David Bentley Hart responds below to my rejoinder.
Read this article on the "literal sense" in pre-modern exegesis.
There is no rule regarding which fathers thought which stories only myths and which not.
As for my historical-critical flourishes, I never attributed them to the fathers. You asked me whether the Old Testament YHVH was good and I replied. Then I pointed out that literal readings in your sense are not part of Christian tradition. Two different paragraphs, two different points.
Again, the myths of their war god invoked by the people of ancient Israel to justify acts of slaughter were part of the history of what became Jewish and Christian monotheism. Just as the Homeric myths were the (frequently allegorized) prehistory of later philosophical pagan monotheism. Only a simpleton (as Origen notes) takes all of them as documentary stories. They are, if read as straightforward narratives of events (as Gregory of Nyssa said) just “absurd fables.”
And only a very confused Christian would confuse those myths with actual pictures of God, especially God as revealed in Christ. Again, neither Jewish nor Christian thought in antiquity was ever that crude.
I had not bothered with your final question because I thought it a rhetorically empty one It seemed unnecessary to reply. But all right—
I was quite clear in the book that the “standard of goodness” I presumed was the eschatological revelation of God’s purposes in creation. I don’t know what standard you thought I was working with (a God who protects us from all pain no matter what?).

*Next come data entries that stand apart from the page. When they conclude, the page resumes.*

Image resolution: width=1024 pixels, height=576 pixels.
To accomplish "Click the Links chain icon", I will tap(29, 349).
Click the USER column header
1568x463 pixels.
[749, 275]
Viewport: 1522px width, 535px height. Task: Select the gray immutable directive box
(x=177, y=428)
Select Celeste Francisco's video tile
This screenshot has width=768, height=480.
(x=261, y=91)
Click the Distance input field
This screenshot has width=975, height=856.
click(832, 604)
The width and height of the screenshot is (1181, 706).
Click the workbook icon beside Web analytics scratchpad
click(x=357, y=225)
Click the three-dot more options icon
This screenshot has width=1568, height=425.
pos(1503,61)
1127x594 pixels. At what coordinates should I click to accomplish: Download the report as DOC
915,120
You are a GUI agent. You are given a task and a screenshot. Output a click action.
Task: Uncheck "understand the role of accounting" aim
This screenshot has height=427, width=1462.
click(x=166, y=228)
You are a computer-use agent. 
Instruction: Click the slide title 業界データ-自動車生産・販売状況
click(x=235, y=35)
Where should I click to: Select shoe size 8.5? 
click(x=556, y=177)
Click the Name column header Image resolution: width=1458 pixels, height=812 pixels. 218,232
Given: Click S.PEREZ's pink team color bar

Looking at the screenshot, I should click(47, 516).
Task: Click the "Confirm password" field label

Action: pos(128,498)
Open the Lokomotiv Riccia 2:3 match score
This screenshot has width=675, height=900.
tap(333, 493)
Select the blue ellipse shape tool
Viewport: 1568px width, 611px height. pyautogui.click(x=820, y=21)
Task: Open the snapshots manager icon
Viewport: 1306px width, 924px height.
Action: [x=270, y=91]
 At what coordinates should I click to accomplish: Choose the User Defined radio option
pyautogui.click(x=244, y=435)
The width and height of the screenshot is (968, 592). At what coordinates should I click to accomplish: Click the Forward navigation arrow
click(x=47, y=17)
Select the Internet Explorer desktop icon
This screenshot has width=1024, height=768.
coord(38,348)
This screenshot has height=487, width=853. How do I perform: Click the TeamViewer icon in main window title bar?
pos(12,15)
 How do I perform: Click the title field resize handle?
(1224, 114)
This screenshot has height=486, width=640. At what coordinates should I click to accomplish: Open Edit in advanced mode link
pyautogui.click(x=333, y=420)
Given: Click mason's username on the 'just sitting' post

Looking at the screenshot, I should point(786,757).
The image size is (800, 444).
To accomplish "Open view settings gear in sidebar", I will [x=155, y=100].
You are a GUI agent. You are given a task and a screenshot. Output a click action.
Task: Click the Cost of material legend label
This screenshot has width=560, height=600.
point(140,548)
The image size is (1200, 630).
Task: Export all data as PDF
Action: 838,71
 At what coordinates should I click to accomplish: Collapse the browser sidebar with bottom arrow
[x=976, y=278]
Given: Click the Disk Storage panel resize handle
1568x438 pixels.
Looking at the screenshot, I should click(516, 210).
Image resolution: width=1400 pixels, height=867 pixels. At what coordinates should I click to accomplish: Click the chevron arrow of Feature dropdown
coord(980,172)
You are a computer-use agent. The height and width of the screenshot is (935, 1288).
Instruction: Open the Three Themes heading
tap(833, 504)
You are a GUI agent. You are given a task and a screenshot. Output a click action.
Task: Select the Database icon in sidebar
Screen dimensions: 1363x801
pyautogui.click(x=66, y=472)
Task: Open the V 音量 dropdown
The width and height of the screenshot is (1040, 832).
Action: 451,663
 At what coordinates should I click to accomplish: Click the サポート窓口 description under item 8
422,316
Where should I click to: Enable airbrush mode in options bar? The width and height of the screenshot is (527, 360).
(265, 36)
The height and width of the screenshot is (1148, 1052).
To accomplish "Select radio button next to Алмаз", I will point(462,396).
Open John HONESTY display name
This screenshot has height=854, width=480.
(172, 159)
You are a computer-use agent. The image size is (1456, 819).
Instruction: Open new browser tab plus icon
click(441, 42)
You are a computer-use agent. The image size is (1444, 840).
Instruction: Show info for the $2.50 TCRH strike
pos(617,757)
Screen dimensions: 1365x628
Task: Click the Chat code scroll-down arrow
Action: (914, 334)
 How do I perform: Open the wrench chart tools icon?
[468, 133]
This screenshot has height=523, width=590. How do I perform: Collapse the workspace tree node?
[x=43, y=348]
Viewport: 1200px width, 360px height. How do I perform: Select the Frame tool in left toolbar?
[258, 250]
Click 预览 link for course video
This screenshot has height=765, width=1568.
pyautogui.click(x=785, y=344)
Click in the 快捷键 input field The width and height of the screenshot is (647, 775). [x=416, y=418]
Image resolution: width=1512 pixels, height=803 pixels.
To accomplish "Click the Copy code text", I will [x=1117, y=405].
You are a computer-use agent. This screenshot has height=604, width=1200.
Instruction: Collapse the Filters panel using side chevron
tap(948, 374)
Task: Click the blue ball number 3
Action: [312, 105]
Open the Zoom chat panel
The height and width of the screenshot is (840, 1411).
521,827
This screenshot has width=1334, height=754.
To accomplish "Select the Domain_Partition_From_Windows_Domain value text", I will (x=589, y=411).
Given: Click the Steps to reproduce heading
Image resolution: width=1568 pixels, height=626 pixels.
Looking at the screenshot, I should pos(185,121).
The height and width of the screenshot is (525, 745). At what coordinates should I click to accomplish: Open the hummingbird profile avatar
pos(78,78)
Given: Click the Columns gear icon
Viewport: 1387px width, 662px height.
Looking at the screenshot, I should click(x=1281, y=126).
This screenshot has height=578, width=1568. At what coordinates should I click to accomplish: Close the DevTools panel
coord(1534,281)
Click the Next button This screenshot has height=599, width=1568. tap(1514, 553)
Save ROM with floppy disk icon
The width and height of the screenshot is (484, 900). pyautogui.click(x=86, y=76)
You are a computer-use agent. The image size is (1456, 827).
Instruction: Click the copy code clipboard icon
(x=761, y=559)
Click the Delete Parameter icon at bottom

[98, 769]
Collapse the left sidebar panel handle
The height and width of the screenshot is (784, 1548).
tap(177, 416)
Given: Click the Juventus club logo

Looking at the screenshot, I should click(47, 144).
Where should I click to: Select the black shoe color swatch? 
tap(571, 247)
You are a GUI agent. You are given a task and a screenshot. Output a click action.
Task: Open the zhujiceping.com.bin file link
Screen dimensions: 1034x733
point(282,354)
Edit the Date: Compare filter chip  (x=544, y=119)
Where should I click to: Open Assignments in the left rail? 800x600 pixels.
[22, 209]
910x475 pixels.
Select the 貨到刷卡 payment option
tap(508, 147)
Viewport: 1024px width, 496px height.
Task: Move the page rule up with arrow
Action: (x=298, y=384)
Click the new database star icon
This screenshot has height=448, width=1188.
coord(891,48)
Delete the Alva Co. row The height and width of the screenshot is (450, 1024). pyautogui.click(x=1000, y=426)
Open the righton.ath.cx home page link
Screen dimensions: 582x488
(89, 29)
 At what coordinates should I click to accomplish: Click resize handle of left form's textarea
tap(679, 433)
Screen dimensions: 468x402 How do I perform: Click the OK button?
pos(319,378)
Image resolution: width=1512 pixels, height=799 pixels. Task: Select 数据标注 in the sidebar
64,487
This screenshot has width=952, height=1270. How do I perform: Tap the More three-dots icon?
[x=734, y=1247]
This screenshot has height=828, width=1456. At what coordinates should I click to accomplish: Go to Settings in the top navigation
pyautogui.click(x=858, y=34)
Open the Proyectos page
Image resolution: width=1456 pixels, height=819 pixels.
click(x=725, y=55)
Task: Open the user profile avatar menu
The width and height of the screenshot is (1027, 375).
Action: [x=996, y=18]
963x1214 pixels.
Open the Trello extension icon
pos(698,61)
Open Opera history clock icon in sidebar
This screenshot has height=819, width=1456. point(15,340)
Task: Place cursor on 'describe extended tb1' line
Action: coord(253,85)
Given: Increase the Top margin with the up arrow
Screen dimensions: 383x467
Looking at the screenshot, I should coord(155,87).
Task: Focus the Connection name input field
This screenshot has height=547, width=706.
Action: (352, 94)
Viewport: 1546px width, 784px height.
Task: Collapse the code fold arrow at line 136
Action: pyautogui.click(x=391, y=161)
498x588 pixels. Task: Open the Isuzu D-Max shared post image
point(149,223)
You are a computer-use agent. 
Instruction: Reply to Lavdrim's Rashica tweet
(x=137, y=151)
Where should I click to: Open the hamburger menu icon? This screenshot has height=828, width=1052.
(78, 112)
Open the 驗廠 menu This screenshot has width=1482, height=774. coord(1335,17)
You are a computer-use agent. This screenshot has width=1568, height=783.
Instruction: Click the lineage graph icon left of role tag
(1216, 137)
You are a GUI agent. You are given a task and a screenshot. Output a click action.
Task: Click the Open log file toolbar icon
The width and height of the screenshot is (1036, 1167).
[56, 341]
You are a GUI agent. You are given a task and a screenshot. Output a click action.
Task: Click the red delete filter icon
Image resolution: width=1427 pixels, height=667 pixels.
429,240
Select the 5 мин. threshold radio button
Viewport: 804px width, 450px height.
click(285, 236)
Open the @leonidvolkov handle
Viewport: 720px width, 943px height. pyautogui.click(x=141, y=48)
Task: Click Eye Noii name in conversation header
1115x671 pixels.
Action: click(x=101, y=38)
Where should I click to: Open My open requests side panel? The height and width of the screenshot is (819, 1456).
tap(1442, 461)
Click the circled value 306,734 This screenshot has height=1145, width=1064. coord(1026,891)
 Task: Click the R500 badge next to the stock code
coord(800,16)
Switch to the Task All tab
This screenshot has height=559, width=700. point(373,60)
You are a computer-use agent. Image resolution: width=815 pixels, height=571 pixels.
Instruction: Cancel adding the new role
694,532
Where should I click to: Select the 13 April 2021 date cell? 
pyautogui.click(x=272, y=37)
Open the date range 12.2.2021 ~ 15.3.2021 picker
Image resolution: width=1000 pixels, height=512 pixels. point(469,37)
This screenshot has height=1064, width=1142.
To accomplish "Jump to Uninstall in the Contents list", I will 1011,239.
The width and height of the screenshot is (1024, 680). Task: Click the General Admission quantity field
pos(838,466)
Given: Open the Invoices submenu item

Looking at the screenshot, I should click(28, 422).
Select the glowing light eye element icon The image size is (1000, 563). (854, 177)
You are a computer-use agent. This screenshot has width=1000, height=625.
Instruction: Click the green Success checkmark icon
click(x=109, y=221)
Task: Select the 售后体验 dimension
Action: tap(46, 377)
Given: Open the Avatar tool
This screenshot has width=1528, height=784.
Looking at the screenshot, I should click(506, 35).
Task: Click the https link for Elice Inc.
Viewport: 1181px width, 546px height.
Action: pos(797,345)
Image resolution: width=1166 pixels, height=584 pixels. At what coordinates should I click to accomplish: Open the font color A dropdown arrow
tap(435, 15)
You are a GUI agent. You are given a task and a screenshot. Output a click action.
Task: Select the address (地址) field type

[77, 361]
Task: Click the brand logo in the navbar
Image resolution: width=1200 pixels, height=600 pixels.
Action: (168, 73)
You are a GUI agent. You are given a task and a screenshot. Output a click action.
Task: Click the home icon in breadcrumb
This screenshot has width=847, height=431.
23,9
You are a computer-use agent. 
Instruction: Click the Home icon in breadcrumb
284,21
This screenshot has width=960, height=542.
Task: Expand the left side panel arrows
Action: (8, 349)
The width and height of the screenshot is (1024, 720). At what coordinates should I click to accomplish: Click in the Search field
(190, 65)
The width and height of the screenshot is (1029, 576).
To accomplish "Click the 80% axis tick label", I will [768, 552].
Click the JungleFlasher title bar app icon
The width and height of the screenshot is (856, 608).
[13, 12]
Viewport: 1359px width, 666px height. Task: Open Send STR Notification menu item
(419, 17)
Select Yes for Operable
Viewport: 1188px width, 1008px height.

Obviously, Peter—obviously—it is one thing to say that God creates a world for fashioning free spiritual beings that (to that end) allows for the possibility of transient evils providentially guided to conduce to ultimate goods, and another thing altogether to say God’s whole creative purpose depends upon an ultimate unresolved evil that constitutes the tragic price paid to achieve a relative good. This is not obscure in the text. The first meditation is about original and ultimate ends, not about means.
Not being Reformed, I take the Pauline language of synergeia seriously. We must become free by our efforts. But, given what the nature of freedom is, that leads inexorably to God.
Why do I have to recapitulate the argument, though? It’s in the book. Read it again, carefully this time, following each step. You’ll see that all of this was covered there.